■ Written instruction
Copy everything from the start of the records down through the line containing "Looking at the", keeping both ends. Leave the pictures out of your copy.

-- START Items --

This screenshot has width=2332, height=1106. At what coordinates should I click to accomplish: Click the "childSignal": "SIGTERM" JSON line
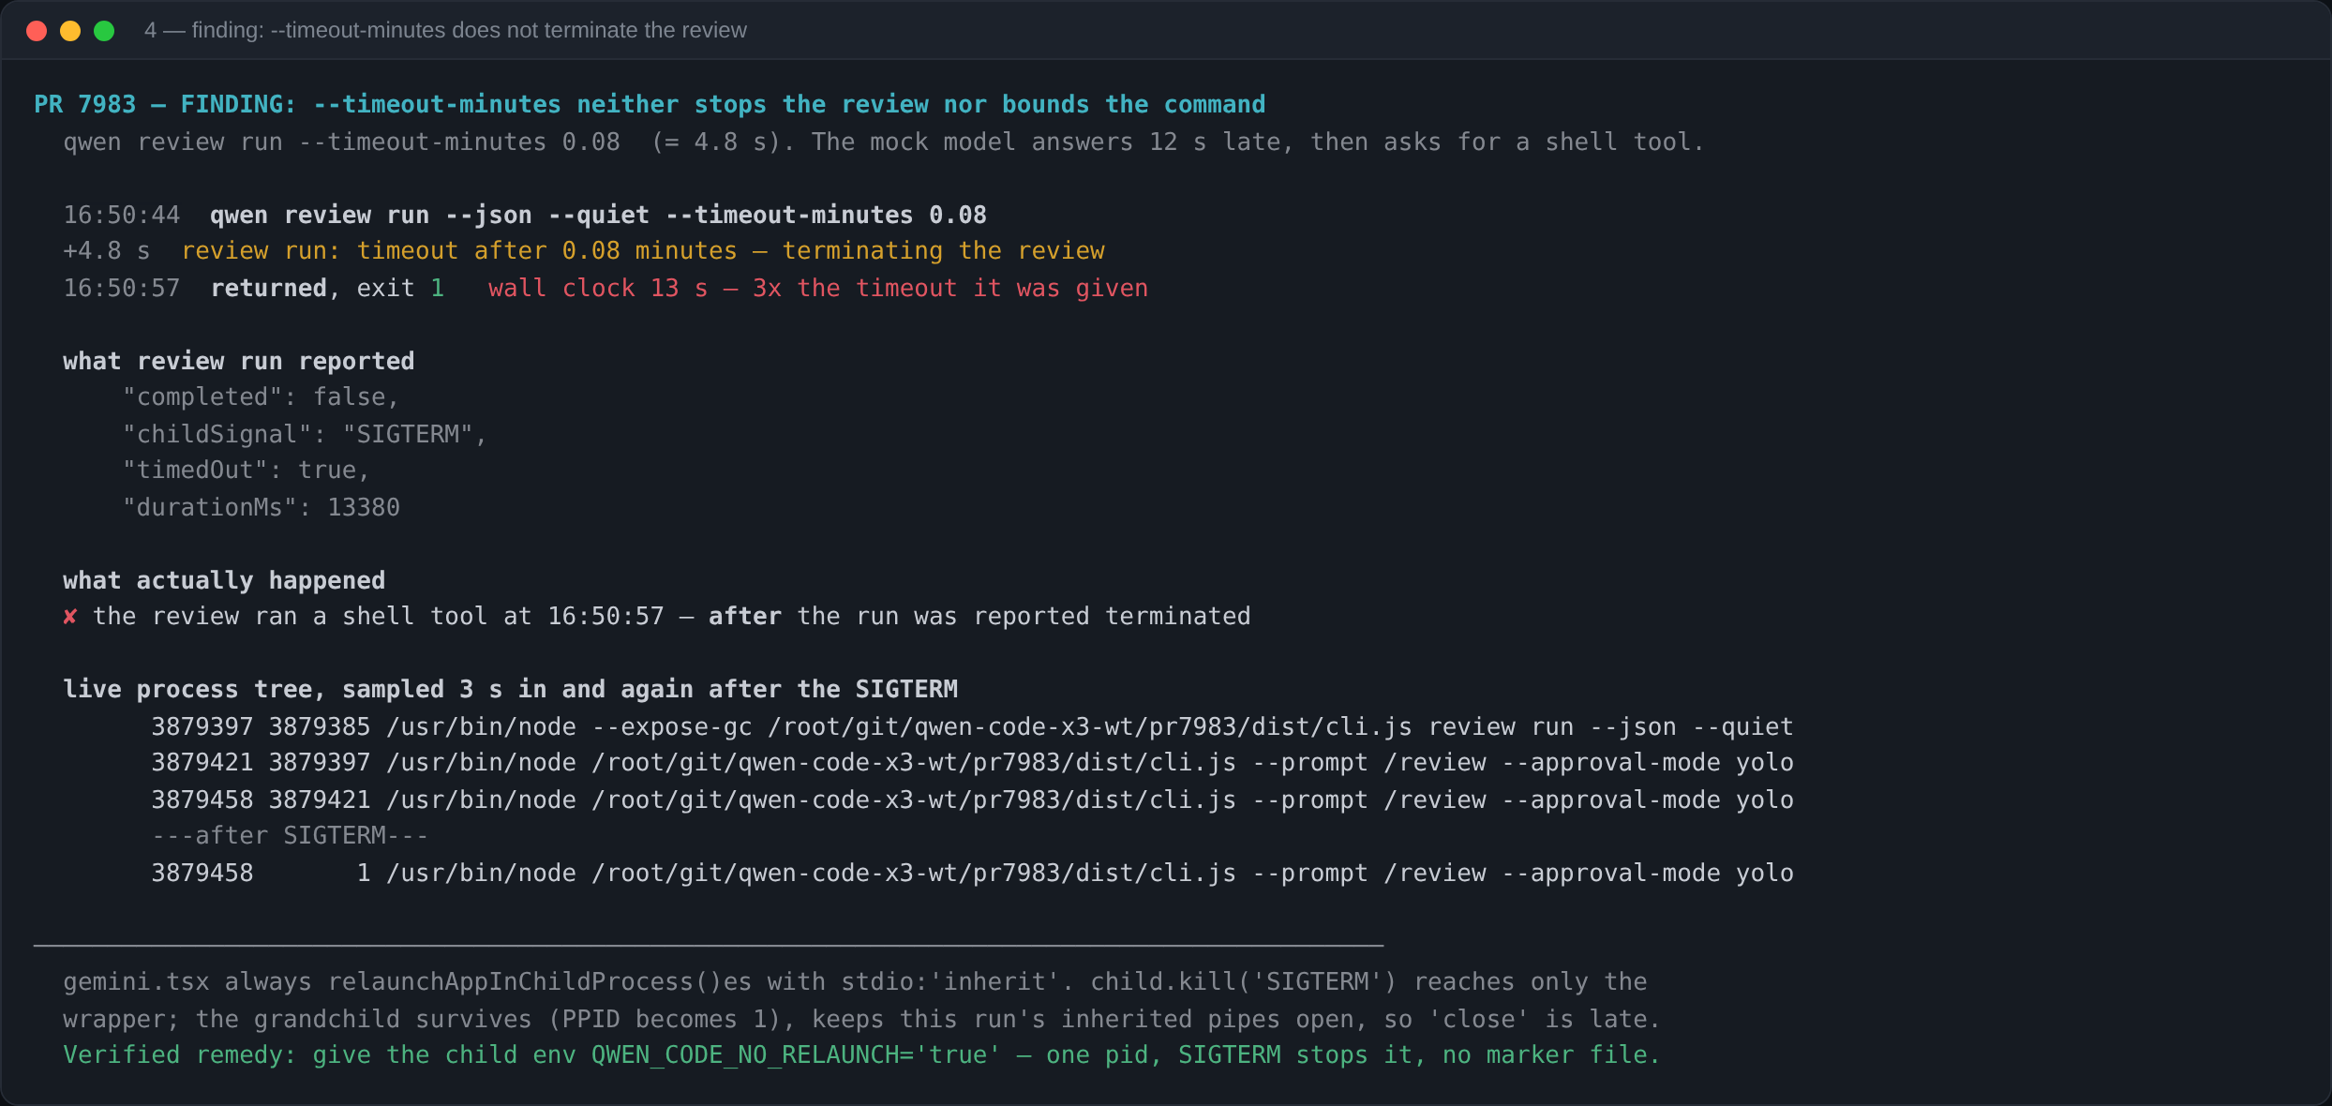[305, 434]
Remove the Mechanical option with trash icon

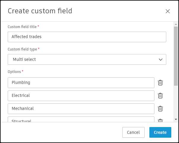pos(160,109)
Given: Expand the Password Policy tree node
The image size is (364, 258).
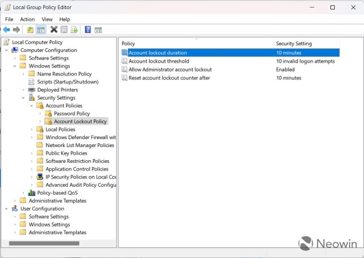Looking at the screenshot, I should point(40,114).
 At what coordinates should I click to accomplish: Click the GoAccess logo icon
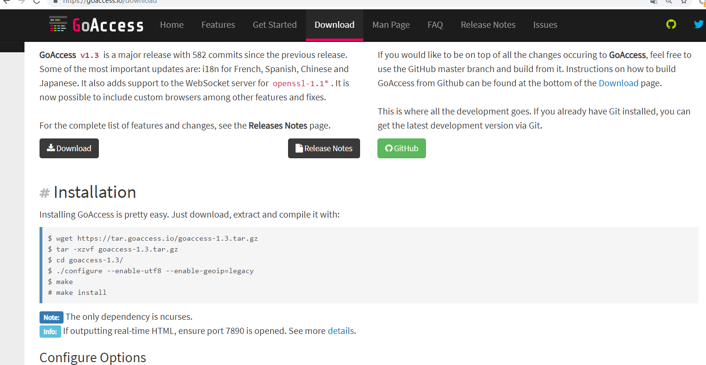[58, 24]
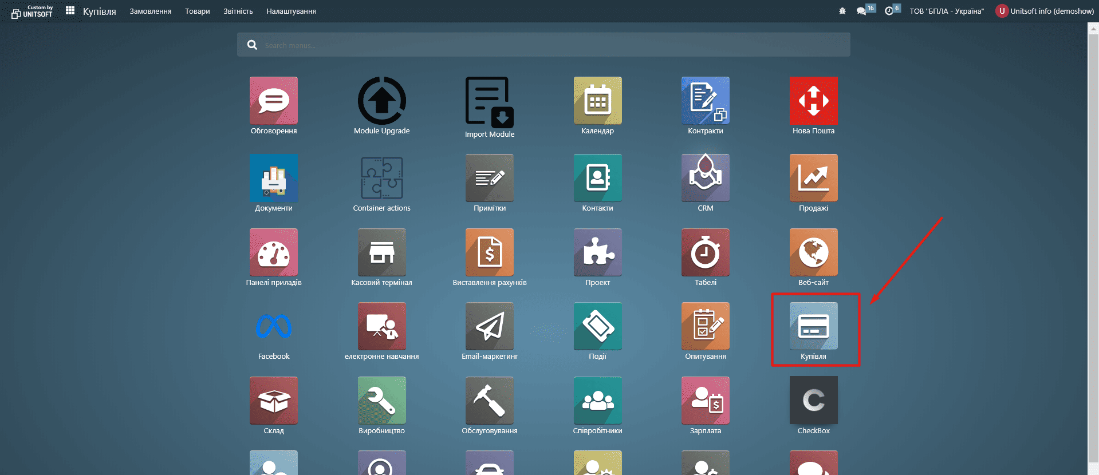
Task: Open conversations messages with 16 badge
Action: (862, 11)
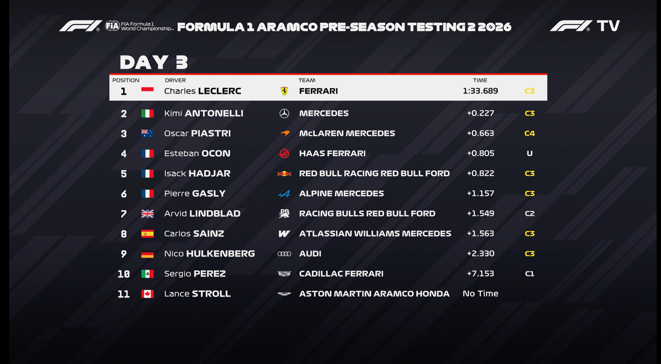Click the red Haas team logo
The image size is (661, 364).
284,154
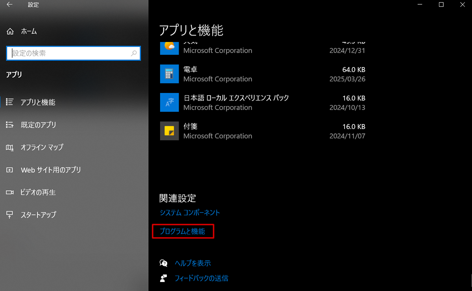
Task: Click the Japanese language pack icon
Action: point(170,103)
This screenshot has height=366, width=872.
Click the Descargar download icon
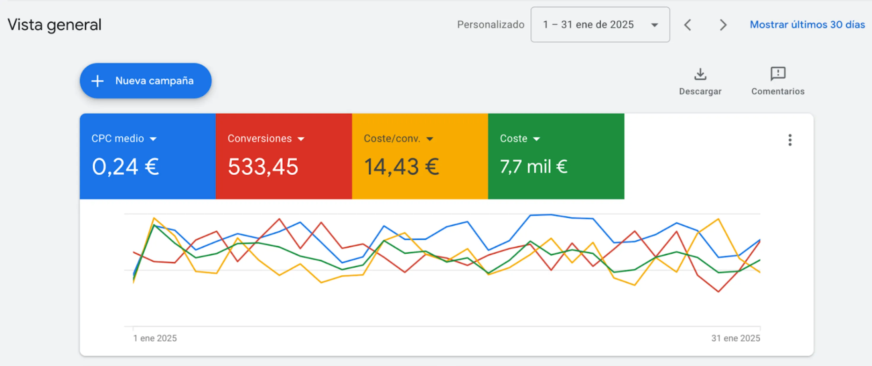[x=700, y=74]
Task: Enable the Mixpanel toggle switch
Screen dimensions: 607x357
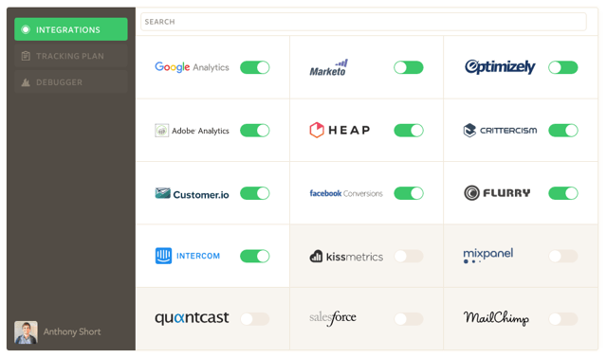Action: click(562, 256)
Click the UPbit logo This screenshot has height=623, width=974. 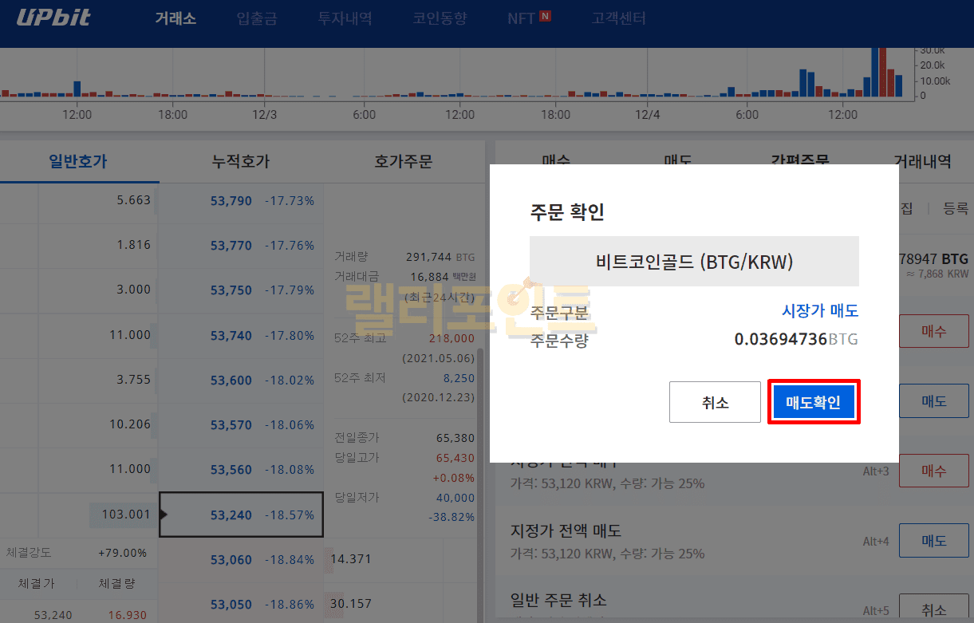click(x=53, y=18)
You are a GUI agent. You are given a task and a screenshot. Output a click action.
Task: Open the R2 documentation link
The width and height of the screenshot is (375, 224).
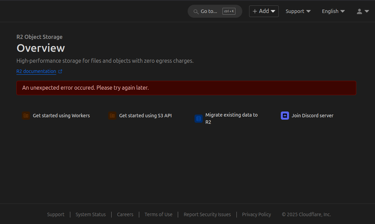36,71
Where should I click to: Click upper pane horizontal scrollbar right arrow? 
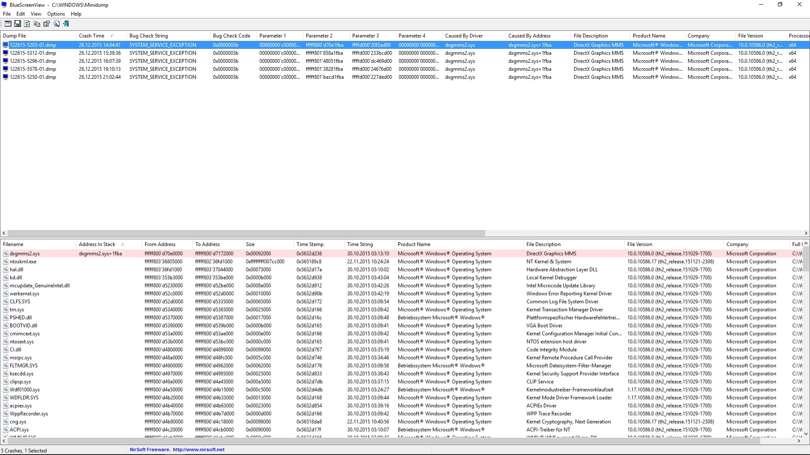click(x=806, y=233)
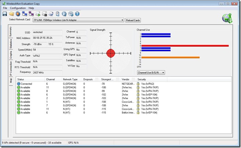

-- END Items --

■ Final result
This screenshot has width=2332, height=1106. At what coordinates should I click to accomplish: Click the "childSignal": "SIGTERM" JSON line
[305, 434]
Remove the Mechanical option with trash icon

pos(160,109)
Given: Expand the Password Policy tree node
The image size is (364, 258).
Looking at the screenshot, I should point(40,114).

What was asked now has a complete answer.